Here's hoping there’s still plenty of golfing life left in him. Last season, Langer won a record 46th title on the over-50s circuit. He believes there’s still room on the mantelpiece for a few more trophies and trinkets. And there’s always room too for improvement in this fascinating, fickle and flummoxing game that nobody will ever truly master.

“I've never had a problem setting new goals,” he added. “You may be laughing at me and thinking, ‘you're 66, you're not going to improve’. Well, I know every day I play golf, I could be better.

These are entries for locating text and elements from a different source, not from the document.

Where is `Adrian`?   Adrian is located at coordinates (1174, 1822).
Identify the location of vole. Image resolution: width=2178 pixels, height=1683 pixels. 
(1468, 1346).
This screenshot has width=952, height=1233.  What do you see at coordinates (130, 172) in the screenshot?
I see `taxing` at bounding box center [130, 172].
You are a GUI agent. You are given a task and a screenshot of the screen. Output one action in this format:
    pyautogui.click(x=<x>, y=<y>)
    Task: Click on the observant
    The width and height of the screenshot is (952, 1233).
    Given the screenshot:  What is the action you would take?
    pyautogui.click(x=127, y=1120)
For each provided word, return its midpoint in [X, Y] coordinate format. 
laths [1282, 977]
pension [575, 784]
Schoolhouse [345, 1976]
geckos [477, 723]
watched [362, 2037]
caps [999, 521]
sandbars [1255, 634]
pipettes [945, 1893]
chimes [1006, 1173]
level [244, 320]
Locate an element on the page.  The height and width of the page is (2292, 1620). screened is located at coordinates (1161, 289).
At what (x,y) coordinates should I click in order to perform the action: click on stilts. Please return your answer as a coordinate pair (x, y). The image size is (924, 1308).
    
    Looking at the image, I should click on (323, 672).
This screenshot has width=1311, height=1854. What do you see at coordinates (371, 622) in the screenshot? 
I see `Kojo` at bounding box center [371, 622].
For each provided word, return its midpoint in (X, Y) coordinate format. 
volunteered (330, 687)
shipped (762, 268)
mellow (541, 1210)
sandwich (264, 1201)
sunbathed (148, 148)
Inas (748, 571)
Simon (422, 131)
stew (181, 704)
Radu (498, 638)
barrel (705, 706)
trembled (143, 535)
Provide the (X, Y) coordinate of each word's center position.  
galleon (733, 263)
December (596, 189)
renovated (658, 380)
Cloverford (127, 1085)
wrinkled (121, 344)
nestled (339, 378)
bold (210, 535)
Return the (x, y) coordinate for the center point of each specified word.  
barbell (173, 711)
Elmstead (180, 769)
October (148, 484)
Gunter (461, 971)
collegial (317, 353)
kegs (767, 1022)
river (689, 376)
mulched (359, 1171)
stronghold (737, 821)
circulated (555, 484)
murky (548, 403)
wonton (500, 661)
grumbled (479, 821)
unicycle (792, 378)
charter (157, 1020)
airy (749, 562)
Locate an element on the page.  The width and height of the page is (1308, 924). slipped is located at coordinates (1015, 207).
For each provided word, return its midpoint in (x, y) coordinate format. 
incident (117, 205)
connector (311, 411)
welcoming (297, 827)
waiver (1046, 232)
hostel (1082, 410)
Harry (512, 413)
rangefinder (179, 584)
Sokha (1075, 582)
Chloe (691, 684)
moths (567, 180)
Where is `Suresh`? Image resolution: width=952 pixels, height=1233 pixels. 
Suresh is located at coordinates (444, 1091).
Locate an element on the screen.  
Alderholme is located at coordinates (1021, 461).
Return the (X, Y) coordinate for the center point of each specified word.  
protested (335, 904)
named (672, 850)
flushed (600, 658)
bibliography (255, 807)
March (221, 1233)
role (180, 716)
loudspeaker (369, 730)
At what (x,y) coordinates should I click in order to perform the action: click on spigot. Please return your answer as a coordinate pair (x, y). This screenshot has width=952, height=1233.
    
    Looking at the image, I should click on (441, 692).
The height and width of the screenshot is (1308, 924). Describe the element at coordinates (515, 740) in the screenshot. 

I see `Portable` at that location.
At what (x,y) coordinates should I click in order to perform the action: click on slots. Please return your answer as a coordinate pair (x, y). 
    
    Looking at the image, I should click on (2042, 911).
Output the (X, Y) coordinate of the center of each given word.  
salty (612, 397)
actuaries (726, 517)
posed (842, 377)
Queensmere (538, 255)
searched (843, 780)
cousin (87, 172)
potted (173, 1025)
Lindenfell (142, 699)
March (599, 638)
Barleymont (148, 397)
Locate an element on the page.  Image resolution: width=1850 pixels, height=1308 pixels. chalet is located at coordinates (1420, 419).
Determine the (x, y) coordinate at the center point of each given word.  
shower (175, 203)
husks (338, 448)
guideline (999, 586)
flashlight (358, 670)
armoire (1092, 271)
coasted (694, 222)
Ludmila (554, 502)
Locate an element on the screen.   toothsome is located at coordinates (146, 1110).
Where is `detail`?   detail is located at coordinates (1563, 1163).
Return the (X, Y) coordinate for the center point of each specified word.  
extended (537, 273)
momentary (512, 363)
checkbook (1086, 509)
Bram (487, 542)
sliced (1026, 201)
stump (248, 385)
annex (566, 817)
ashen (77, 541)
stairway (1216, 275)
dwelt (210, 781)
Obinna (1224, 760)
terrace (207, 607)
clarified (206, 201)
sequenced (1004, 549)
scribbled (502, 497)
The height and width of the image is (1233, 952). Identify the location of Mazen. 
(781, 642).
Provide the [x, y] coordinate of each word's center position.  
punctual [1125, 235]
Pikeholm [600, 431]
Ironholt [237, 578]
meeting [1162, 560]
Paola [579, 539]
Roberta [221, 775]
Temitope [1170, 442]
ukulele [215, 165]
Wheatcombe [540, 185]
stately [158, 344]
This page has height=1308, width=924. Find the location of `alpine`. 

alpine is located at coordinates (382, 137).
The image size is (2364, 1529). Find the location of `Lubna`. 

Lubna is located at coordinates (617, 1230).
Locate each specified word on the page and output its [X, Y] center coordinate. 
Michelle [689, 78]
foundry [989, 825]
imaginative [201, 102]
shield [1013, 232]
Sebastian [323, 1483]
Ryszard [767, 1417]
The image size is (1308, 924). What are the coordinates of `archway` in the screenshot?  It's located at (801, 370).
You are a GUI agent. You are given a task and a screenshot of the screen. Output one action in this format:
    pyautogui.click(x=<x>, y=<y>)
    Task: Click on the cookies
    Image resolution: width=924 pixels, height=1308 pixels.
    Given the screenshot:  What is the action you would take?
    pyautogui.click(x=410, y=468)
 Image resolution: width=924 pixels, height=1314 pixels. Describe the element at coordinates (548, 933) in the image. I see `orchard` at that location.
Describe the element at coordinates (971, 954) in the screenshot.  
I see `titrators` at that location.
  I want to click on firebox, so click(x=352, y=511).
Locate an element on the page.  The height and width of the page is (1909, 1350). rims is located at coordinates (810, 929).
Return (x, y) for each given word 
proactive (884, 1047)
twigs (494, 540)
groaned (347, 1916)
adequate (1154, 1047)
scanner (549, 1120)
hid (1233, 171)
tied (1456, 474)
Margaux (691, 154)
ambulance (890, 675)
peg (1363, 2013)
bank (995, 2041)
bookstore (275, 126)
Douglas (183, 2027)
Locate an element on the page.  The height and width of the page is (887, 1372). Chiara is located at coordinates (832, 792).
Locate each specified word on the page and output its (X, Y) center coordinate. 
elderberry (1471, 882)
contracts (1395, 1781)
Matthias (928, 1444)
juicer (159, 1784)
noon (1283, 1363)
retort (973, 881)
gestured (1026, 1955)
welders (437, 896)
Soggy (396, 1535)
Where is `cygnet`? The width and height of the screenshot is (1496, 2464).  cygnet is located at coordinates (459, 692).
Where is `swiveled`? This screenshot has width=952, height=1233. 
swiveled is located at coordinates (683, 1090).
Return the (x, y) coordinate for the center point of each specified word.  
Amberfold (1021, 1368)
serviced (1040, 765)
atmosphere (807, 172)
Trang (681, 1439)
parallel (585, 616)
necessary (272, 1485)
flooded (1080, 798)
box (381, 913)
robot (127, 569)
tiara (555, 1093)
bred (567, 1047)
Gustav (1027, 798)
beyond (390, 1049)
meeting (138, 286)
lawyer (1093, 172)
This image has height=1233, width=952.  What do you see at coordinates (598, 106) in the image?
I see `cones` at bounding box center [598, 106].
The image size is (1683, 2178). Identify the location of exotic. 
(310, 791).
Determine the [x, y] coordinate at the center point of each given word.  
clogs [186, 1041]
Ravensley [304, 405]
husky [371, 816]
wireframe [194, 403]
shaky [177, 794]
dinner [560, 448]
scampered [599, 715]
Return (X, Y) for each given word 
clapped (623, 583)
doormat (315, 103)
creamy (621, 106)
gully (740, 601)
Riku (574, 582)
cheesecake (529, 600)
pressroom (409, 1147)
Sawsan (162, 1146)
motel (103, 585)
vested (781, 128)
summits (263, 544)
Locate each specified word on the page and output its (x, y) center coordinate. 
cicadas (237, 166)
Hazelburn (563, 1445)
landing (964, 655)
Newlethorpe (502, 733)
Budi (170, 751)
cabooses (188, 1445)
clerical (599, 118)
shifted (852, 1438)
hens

"I could be a better putter. I could be a better chipper or bunker player, and I could hit one more fairway, one more green. And the goal is always to win because you get that adrenaline rush when you're in contention.”

Langer, with a canny game built around precision and patience rather than power, has been a winner in six different decades. Golf has changed a bit in that time.

Financially, it’s a whole new ball game. The current to-ing and fro-ing involving the established tours and the Saudi Public Investment Fund is inching towards some kind of agreement while the PGA Tour’s newly announced $3 billion equity deal has simply added to the dizzying amounts of cash that are being tossed around in the top end of the men’s game.

“We (the Champions Tour) are affiliated with the PGA Tour so hopefully they will not forget us and leave us in the dust,” said Langer of his hopes for some loose change for the golden oldies circuit.

In a money-driven age when golf has been riven by debates, defections, greed, entitlement, hypocrisy and anything else you want to fling into the pot, Langer’s cherished old values continue to stand him in good stead.

“The best lesson I learned (from my parents) was to always be honest and straightforward, not to lie, not to cheat,” he reflected. “I tried to get away with some things when I was a kid, and that didn't turn out very good.

"So, I learned the hard way. But it was a great lesson. If you promise something, do it, and if you do a task, whatever it is, do it to the best of your capability. That's what I was taught by my parents. If you clean the floor, clean the floor so it is clean; don't leave some behind. Give it 100 percent, and be proud of what you're doing.”

Despite this cruel twist, Langer will continue to do all that.